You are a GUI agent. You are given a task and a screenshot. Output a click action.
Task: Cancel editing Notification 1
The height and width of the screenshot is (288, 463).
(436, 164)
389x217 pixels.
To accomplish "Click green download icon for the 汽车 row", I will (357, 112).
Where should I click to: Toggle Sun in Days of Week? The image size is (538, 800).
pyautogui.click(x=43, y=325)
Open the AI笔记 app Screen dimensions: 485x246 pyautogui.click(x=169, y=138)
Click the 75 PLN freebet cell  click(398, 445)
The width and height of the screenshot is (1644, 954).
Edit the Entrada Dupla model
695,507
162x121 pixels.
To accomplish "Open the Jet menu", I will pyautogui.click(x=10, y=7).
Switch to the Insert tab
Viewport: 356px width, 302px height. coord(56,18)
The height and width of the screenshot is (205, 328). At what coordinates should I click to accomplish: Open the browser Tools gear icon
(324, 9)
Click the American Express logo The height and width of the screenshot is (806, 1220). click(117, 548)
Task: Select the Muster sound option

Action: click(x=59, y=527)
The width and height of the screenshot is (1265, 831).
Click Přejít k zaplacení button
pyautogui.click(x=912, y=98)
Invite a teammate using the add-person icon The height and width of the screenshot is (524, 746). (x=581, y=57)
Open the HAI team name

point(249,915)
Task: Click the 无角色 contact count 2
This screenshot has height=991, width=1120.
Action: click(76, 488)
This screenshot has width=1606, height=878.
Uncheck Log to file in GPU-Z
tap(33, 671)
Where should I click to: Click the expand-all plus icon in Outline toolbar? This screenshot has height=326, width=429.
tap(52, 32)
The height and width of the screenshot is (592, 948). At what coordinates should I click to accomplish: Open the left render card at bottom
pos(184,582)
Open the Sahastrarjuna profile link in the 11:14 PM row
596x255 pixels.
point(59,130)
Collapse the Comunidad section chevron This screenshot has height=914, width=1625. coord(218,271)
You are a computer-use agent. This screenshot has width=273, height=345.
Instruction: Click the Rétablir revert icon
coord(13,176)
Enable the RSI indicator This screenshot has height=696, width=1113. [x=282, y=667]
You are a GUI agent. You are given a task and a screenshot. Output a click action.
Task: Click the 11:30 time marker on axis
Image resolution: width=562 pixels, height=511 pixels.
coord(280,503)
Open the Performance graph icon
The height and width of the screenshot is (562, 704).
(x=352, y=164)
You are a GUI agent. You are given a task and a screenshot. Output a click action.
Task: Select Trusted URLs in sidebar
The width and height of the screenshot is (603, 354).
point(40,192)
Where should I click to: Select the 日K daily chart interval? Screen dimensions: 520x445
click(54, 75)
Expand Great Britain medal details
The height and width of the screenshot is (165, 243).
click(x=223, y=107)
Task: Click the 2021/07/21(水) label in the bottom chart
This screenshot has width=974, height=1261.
━━━━━━
All that is wanted is an exact copy of the lines above from the one with "Where should I click to: Select" through the one with "Task: Click the 2021/07/21(水)", with both ends included.

ANSWER SECTION:
Where should I click to: Select the 日K daily chart interval? Screen dimensions: 520x445
click(54, 75)
Expand Great Britain medal details
The height and width of the screenshot is (165, 243).
click(x=223, y=107)
Task: Click the 2021/07/21(水) label in the bottom chart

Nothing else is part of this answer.